The book is open with immediate effect and is expected to close by 17.30 CET on 1 October 2015, although ING Group reserves the right to close the book before then at short notice. The transaction is expected to settle on 5 October 2015. As of the settlement date of the offering, the remaining shares in NN Group held by ING Group will be subject to a lock-up period of 90 days (subject to certain exceptions and the Joint Book Runners’ right to waive the lock up restrictions).

ING has previously announced that it intends to divest its remaining stake in NN Group over time, in line with its strategy to divest all of its insurance and investment management businesses as part of the EC restructuring agreement, ultimately by the end of 2016. In this context, ING Group sold shares of NN Group through an initial public offering in July 2014 and follow-on offerings in February 2015 and May 2015.
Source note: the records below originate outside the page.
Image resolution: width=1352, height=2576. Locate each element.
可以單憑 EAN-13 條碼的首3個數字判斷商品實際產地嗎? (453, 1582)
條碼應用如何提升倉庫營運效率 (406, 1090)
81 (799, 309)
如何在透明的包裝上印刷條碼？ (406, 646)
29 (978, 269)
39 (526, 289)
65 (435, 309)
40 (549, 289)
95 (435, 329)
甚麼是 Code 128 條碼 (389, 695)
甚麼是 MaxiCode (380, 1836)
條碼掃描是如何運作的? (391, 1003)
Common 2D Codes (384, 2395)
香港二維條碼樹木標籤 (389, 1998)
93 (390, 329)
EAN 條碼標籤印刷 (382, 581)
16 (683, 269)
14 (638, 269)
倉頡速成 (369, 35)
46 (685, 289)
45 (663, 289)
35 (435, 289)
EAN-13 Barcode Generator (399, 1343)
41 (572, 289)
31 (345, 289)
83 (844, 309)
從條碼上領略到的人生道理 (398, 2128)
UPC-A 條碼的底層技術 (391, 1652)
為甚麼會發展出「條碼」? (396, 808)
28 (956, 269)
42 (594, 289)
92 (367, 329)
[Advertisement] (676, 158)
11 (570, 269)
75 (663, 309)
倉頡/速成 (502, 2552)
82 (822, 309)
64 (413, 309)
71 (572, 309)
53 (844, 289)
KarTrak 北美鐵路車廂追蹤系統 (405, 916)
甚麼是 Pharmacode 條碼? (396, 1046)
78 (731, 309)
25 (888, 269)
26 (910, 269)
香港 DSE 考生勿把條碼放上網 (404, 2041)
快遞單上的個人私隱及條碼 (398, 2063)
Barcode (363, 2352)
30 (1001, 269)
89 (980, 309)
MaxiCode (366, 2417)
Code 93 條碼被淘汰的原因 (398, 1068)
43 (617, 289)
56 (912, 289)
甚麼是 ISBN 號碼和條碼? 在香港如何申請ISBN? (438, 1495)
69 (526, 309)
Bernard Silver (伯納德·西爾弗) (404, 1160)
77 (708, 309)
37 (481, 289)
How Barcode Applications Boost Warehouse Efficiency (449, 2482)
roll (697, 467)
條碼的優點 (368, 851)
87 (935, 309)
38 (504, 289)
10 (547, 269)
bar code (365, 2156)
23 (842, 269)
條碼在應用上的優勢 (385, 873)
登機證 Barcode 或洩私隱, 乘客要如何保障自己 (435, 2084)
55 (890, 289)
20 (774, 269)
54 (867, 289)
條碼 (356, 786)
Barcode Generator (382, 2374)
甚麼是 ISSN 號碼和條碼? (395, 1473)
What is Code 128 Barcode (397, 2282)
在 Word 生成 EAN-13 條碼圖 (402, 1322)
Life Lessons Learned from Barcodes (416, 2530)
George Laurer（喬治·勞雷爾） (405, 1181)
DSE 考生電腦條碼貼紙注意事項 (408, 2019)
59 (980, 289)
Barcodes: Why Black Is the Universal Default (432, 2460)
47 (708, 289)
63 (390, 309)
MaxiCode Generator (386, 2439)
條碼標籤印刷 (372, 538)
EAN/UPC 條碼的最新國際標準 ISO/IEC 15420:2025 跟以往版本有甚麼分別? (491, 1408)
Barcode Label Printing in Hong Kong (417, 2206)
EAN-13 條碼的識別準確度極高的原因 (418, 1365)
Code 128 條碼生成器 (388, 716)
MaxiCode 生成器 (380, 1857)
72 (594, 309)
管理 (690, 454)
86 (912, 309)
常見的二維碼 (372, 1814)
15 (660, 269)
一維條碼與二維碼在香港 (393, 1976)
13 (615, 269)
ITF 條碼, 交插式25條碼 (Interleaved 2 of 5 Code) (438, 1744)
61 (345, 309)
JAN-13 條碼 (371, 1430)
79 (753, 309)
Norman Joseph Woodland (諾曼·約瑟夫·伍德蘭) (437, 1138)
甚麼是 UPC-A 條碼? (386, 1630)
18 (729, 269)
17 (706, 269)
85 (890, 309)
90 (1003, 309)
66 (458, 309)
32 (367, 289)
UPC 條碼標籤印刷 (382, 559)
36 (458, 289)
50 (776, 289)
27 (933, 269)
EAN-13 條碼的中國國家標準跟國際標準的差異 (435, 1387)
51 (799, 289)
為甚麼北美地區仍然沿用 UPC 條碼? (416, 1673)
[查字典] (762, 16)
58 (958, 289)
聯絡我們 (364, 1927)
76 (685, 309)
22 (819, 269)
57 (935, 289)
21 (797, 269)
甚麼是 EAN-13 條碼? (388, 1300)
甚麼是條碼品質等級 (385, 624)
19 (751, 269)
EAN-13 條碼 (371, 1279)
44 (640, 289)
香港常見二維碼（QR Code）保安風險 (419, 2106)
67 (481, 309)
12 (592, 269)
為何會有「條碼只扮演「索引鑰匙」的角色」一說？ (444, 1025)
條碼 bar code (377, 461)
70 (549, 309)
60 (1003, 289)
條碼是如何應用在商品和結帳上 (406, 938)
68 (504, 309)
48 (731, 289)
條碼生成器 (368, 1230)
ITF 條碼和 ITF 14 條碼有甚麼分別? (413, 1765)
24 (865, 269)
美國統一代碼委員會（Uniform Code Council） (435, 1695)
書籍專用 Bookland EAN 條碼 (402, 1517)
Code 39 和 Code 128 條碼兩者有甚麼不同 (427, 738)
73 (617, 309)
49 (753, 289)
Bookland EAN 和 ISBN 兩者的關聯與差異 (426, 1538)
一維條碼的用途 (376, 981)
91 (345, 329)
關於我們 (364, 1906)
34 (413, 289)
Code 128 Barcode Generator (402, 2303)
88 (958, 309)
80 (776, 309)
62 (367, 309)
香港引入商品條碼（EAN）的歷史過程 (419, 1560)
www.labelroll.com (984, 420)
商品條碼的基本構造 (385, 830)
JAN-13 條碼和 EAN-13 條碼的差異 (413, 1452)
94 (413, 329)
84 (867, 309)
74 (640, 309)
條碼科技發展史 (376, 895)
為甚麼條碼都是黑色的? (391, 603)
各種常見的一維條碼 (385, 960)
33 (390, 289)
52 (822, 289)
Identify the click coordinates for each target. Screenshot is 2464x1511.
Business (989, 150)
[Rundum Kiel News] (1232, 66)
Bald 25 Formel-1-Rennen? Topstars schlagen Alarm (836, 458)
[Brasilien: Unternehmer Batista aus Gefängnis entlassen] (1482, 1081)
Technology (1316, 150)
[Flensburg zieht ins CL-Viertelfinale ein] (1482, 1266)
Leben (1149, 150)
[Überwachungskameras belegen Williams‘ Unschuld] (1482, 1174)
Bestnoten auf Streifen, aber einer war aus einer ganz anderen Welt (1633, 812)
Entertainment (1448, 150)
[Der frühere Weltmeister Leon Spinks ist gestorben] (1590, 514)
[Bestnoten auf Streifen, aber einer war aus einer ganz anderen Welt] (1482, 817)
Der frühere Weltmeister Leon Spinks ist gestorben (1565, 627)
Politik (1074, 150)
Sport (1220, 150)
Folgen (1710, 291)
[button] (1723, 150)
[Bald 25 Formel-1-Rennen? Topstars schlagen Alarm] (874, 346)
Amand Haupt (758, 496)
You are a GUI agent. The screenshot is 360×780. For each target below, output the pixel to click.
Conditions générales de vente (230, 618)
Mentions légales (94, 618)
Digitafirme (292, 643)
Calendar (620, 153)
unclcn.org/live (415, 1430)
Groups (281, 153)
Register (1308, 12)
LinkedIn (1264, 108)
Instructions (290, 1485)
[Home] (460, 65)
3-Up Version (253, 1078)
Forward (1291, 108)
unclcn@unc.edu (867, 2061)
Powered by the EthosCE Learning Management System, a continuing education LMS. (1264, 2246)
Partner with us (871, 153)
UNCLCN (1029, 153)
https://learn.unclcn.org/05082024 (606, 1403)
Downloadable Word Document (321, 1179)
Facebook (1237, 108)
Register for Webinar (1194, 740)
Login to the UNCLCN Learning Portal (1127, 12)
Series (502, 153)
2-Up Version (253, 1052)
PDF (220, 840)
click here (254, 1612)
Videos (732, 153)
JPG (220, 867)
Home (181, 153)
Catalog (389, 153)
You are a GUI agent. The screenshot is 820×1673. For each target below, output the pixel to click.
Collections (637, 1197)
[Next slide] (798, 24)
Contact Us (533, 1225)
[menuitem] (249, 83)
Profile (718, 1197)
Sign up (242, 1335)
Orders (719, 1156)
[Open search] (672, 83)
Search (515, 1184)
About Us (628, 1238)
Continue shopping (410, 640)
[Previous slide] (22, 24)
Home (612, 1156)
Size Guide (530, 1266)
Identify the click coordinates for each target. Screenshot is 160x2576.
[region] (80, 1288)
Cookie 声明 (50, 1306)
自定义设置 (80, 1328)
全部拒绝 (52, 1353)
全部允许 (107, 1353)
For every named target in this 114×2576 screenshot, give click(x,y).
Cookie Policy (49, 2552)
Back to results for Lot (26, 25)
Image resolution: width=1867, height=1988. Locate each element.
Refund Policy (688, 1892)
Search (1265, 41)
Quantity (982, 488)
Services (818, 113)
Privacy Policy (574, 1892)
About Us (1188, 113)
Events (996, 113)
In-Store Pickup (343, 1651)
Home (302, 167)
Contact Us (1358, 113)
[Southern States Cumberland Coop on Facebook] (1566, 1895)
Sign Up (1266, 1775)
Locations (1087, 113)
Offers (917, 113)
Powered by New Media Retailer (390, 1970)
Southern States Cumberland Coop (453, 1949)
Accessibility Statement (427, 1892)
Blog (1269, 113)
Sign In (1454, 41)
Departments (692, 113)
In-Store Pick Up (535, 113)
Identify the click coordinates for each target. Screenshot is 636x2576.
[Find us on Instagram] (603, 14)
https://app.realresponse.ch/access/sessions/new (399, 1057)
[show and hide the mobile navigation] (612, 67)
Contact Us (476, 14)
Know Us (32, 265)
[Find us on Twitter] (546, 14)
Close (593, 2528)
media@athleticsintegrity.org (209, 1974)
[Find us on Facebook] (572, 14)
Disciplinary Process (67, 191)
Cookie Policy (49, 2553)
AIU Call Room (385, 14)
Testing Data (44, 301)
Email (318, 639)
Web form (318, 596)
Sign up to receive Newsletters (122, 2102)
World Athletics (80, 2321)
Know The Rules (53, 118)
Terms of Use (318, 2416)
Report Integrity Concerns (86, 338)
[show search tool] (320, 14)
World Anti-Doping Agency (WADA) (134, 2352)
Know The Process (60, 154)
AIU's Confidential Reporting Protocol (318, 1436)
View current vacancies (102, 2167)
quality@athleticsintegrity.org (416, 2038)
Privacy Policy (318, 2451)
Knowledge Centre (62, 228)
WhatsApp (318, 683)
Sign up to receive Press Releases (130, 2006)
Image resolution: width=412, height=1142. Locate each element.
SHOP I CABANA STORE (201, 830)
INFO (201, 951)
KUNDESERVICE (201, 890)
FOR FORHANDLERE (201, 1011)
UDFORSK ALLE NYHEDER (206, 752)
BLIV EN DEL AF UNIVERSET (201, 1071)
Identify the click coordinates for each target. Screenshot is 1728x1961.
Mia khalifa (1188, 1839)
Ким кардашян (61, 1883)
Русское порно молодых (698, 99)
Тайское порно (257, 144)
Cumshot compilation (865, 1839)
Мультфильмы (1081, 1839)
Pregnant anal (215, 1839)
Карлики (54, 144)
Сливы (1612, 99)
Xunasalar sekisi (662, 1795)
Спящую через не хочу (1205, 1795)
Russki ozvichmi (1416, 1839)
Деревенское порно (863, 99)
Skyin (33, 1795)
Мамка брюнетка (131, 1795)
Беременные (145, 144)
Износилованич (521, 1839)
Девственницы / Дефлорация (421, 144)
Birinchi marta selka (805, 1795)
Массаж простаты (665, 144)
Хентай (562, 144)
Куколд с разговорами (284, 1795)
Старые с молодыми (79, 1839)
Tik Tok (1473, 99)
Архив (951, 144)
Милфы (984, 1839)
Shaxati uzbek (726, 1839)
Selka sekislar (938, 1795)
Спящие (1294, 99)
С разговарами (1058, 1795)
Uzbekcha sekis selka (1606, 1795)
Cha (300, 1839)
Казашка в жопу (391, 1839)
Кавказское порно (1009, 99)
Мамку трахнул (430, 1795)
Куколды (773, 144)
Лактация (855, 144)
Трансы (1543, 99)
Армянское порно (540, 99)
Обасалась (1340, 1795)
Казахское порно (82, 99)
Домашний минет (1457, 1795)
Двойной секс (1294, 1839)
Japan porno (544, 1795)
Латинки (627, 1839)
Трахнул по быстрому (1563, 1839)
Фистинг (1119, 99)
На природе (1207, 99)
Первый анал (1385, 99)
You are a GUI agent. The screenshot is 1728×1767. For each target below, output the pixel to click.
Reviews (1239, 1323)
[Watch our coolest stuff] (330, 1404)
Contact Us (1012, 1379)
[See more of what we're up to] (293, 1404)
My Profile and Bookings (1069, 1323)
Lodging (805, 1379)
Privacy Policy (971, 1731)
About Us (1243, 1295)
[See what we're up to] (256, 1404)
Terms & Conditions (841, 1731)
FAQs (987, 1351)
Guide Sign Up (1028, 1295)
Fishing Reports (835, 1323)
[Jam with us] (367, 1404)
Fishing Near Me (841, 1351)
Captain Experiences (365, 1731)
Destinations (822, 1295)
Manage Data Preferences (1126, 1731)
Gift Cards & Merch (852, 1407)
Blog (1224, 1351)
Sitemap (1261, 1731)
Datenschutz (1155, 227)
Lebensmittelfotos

  • NN Group is an international insurance and investment management company, active in more than 20 countries, with a strong presence in a number of European countries and Japan. With around 12,000 employees the group offers retirement services, insurance, investments and banking to more than 15 million customers. NN Group includes Nationale-Nederlanden, NN (formerly known as ING Insurance) and NN Investment Partners (formerly known as ING Investment Management). NN Group is listed on Euronext Amsterdam (NN).
  • Certain of the statements contained herein are not historical facts, including, without limitation, certain statements made of future expectations and other forward-looking statements that are based on management’s current views and assumptions and involve known and unknown risks and uncertainties that could cause actual results, performance or events to differ materially from those expressed or implied in such statements. Actual results, performance or events may differ materially from those in such statements due to, without limitation: (1) changes in general economic conditions, in particular economic conditions in NN Group’s core markets, (2) changes in performance of financial markets, including developing markets, (3) consequences of a potential (partial) break-up of the euro, (4) the implementation of the EC Restructuring Plan, (5) changes in the availability of, and costs associated with, sources of liquidity as well as conditions in the credit markets generally, (6) the frequency and severity of insured loss events, (7) changes affecting mortality and morbidity levels and trends, (8) changes affecting persistency levels, (9) changes affecting interest rate levels, (10) changes affecting currency exchange rates, (11) changes in investor, customer and policyholder behaviour, (12) changes in general competitive factors, (13) changes in laws and regulations, (14) changes in the policies of governments and/or regulatory authorities, (15) conclusions with regard to accounting assumptions and methodologies, (16) changes in ownership that could affect the future availability to us of net operating loss, net capital and built-in loss carry forwards, (17) changes in credit and financial strength ratings, (18) NN Group’s ability to achieve projected operational synergies and (19) the other risks and uncertainties contained in recent public disclosures made by NN Group and/or related to NN Group.

    Any forward-looking statements made by or on behalf of NN Group speak only as of the date they are made, and, NN Group assumes no obligation to publicly update or revise any forward-looking statements, whether as a result of new information or for any other reason. This document does not constitute an offer to sell, or a solicitation of an offer to purchase, any securities in the United States or any other jurisdiction. The securities of NN Group have not been and will not be registered under the U.S. Securities Act of 1933, as amended (the “Securities Act”), and may not be offered or sold within the United States absent registration or an applicable exemption from the registration requirements of the Securities Act.